Quand Alain Vigneault a vu fondre l'avance de 3-0 dont ses Canucks profitaient contre les Blackhawks de Vancouver en première ronde des séries, l'entraîneur-chef a refusé de paniquer.

Il faut dire que ce n'est pas dans sa nature...

Mais s'il n'est pas du genre à sombrer dans la panique, Vigneault n'hésite jamais à faire appel à ses «amis» qui gravitent autour du hockey. Des amis d'hier, des amis d'aujourd'hui, des amis qui pourraient même devenir des ennemis demain.

Quand les Canucks se sont retrouvés au coude à coude avec les Blackhawks à la veille du septième et décisif match, Vigneault a saisi le téléphone et a fait un appel à l'autre bout du continent dans le bureau du coach des Bruins de Boston. Après avoir pianoté 11 touches de son clavier, Vigneault était en ligne avec Claude Julien.

«Dans le hockey d'aujourd'hui, on n'est jamais trop préparé. Claude ayant vécu cette situation l'an dernier, je voulais échanger avec lui pour m'assurer que j'étais sur la bonne voie. Pour voir si j'insistais trop sur certains points et pas assez sur d'autres», a reconnu sans gêne l'entraîneur-chef des Canucks.

Pendant que Vigneault échangeait avec un autre ancien entraîneur-chef des Olympiques de Hull - des liens qui unissent pour la vie... -, son patron Mike Gillis se livrait au même exercice avec le patron de Julien, Pete Chiarelli.

Des Bruins aux Sharks

Cette idée de s'inspirer de l'ennemi est-elle habituelle chez les Canucks?

«Plusieurs coachs et hommes de hockey échangent dans le cours d'une saison, a expliqué Vigneault. Je sais qu'on l'a fait en début d'année avec Doug Wilson, des Sharks de San Jose.

« Comme les Sharks, ça fait quelques saisons qu'on connaît du succès en saison régulière et que nous n'arrivons pas à le répéter une fois en séries. Doug (directeur général des Sharks) nous a indiqué qu'il était important de toujours garder les objectifs au plus court terme possible alors qu'on était peut-être porté à trop penser aux séries. C'est la philosophie que nous avons inculquée aux joueurs toute l'année.

«Tes amis journalistes de Vancouver sont tannés de m'entendre répéter la même chose, mais on a passé l'année à préparer un match, à le jouer, à l'analyser, à l'oublier et à passer à l'autre. C'est plate de même, mais on n'a pas dérogé à notre plan et j'espère que ça va nous aider à nous rendre jusqu'au bout.»

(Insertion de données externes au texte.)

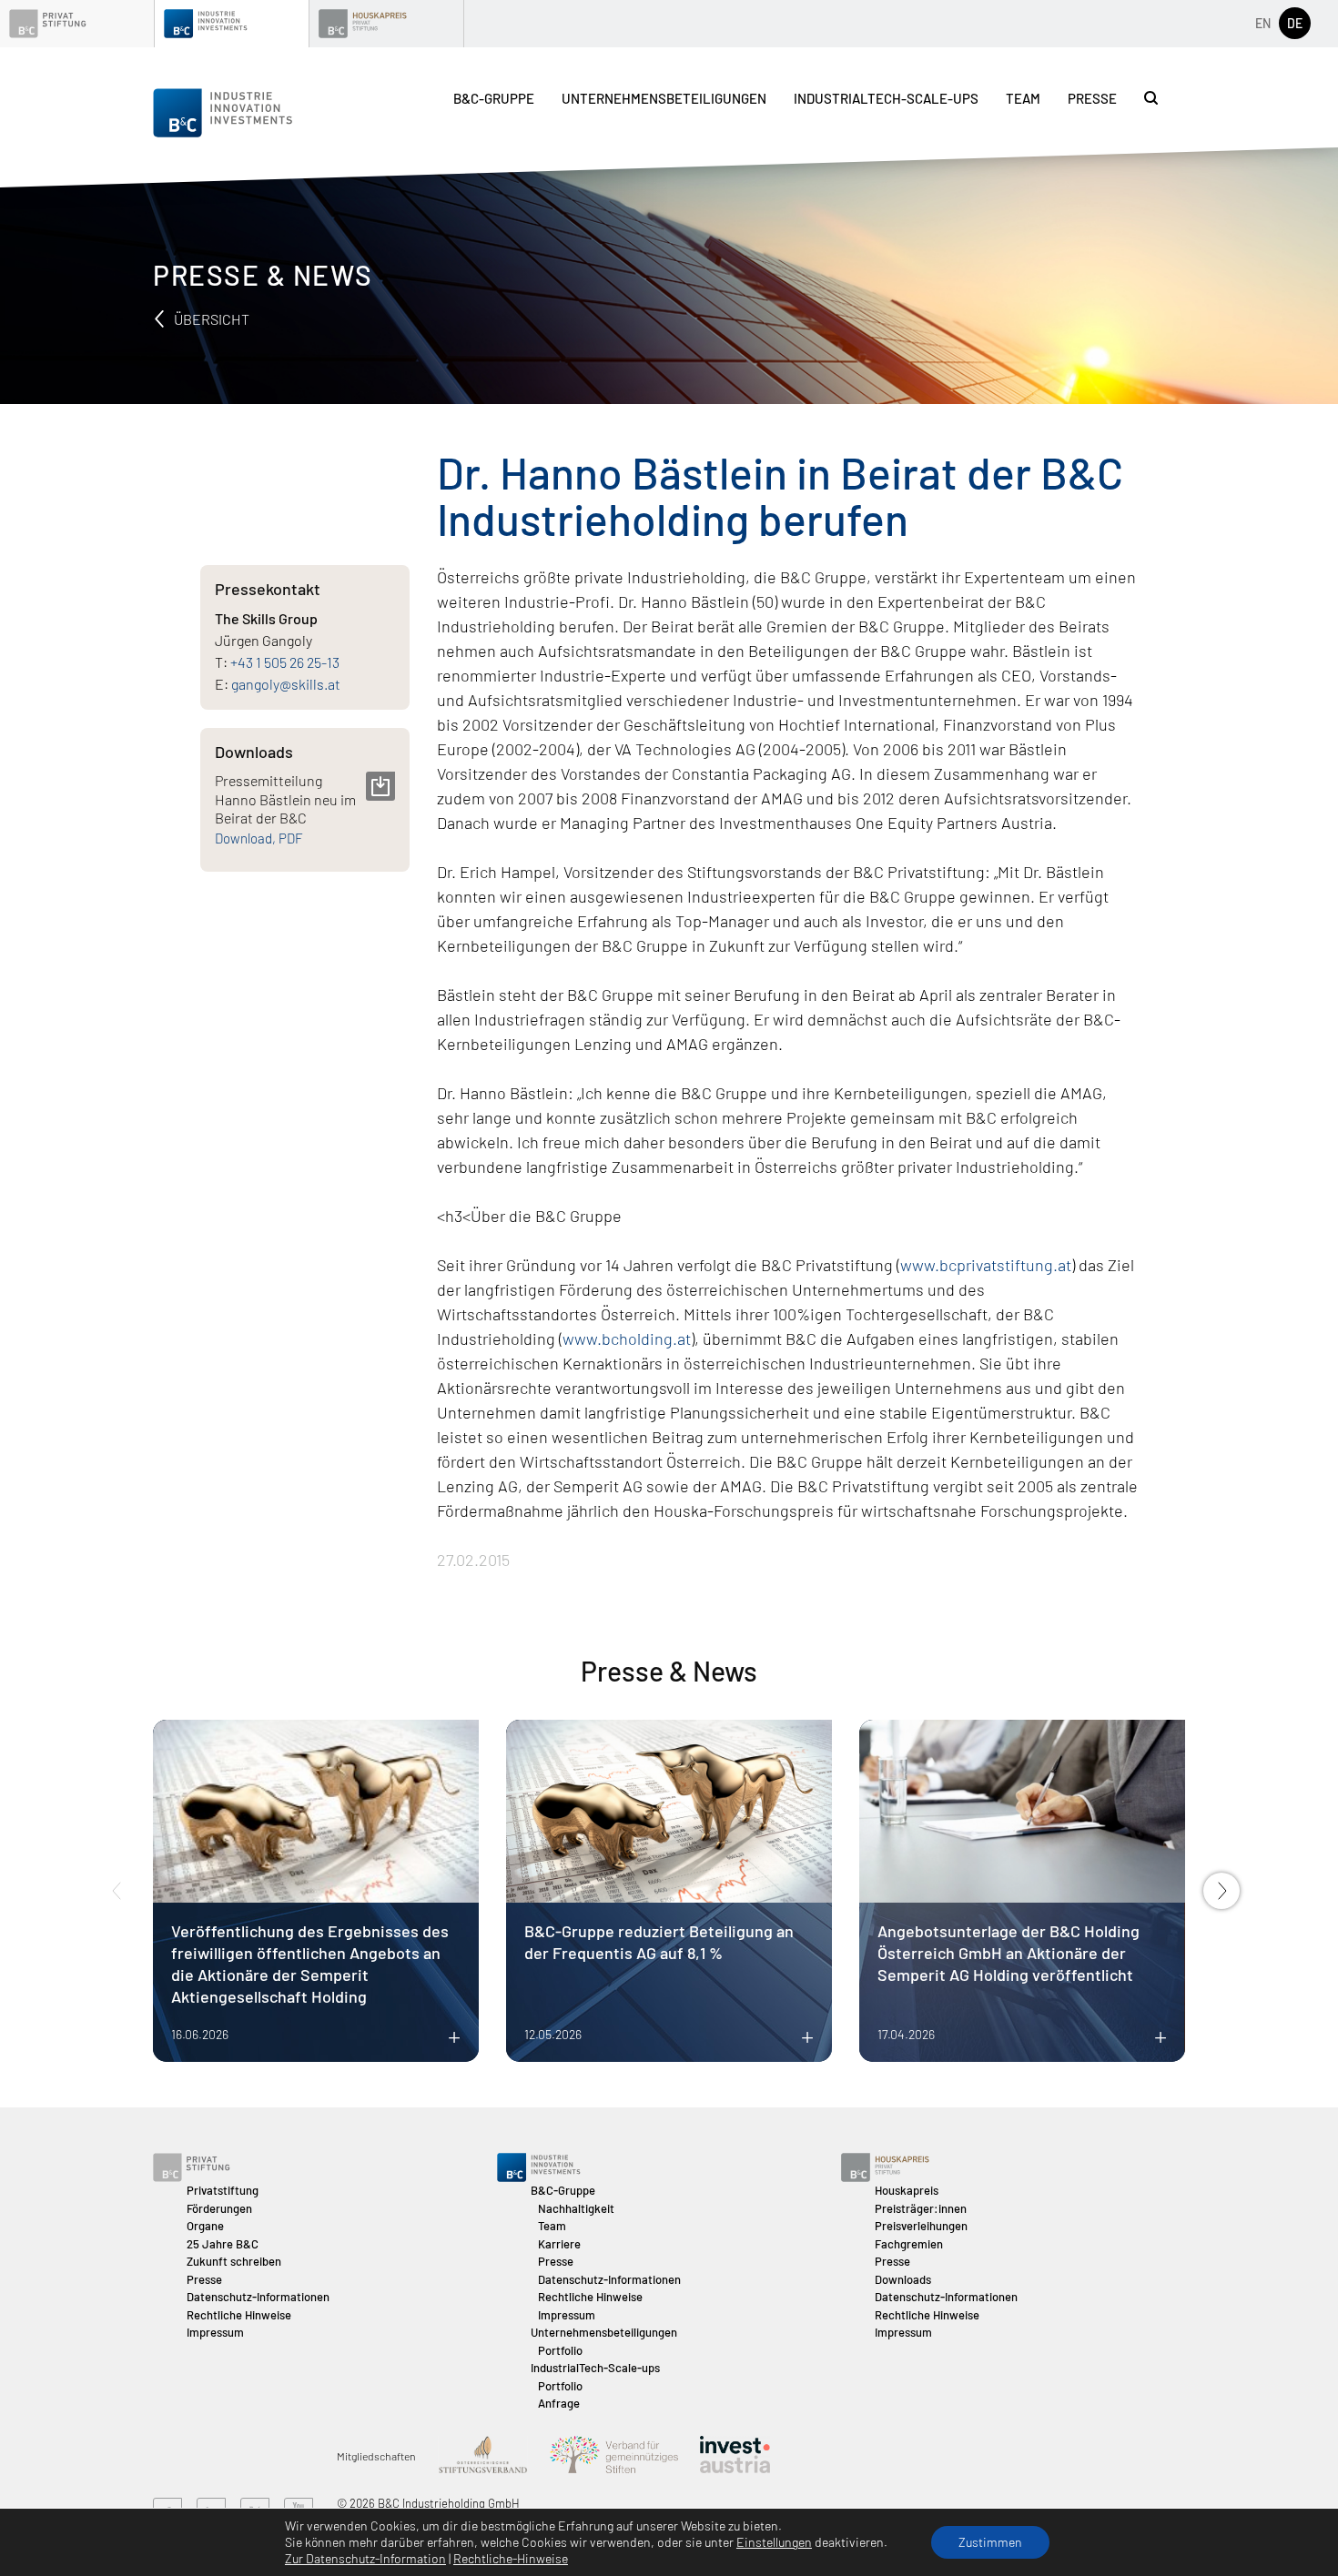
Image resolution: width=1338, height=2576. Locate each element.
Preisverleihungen (921, 2225)
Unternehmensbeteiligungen (664, 98)
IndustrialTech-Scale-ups (886, 98)
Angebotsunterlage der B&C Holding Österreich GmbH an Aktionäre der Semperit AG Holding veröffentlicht (1008, 1953)
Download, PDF (259, 838)
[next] (1221, 1891)
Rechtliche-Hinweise (510, 2558)
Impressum (215, 2332)
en (1263, 23)
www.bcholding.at (627, 1338)
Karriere (559, 2244)
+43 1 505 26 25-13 (285, 662)
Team (1023, 98)
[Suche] (1151, 97)
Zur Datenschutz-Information (365, 2558)
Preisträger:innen (921, 2208)
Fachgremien (909, 2244)
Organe (205, 2225)
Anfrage (559, 2403)
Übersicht (210, 319)
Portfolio (560, 2350)
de (1295, 23)
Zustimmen (990, 2542)
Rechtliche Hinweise (239, 2315)
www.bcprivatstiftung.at (985, 1265)
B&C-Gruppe (493, 98)
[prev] (116, 1891)
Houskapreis (906, 2190)
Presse (1092, 98)
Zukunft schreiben (234, 2261)
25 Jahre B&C (222, 2244)
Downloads (903, 2279)
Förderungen (219, 2208)
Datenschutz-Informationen (258, 2296)
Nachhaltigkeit (576, 2208)
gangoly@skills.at (285, 683)
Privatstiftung (222, 2190)
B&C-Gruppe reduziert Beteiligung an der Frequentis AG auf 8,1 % (659, 1942)
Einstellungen (774, 2542)
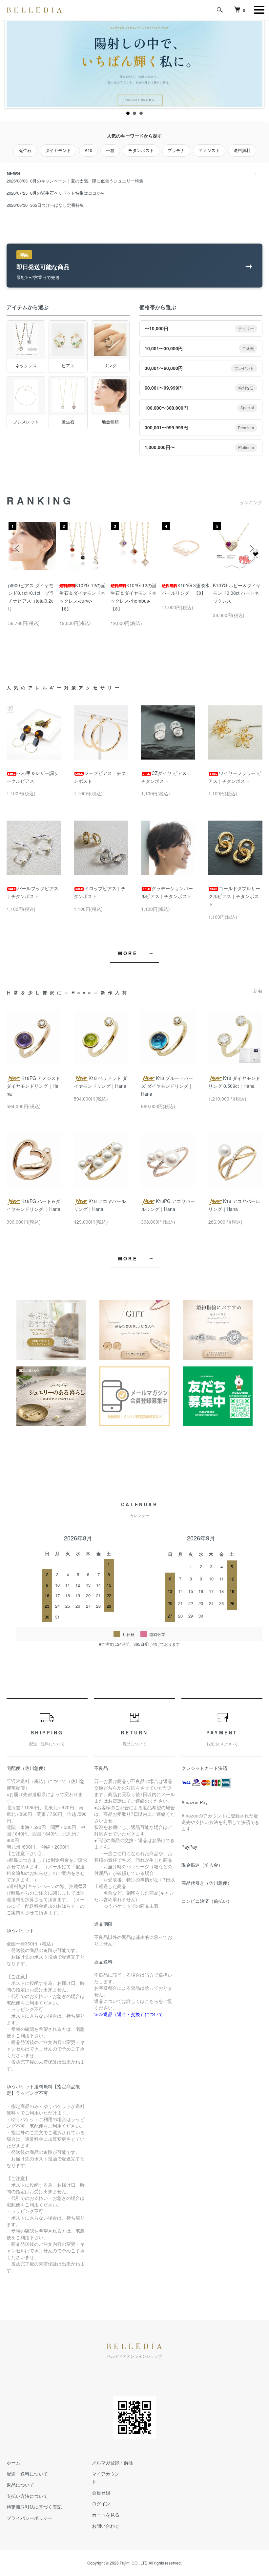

Ironiquement, les Canucks pourraient croiser les Sharks en finale dans l'Ouest et, qui sait, se retrouver face aux Bruins en grande finale de la Coupe Stanley.

Congédiements évités...

S'il reconnaît avoir communiqué avec Julien, Vigneault esquisse une moue lorsqu'on lui demande s'il a profité de la discussion pour échanger sur le statut précaire des deux coachs francophones en début de séries.

Maintenant rendus au sein du carré d'as, Vigneault et Julien peuvent respirer à leur aise. Ou à peu près. Mais Julien avait la gorge nouée après les deux victoires du Canadien en lever de rideau de la série contre les Bruins en première ronde. Il n'aurait pas survécu à une élimination hâtive, tout comme Vigneault d'ailleurs.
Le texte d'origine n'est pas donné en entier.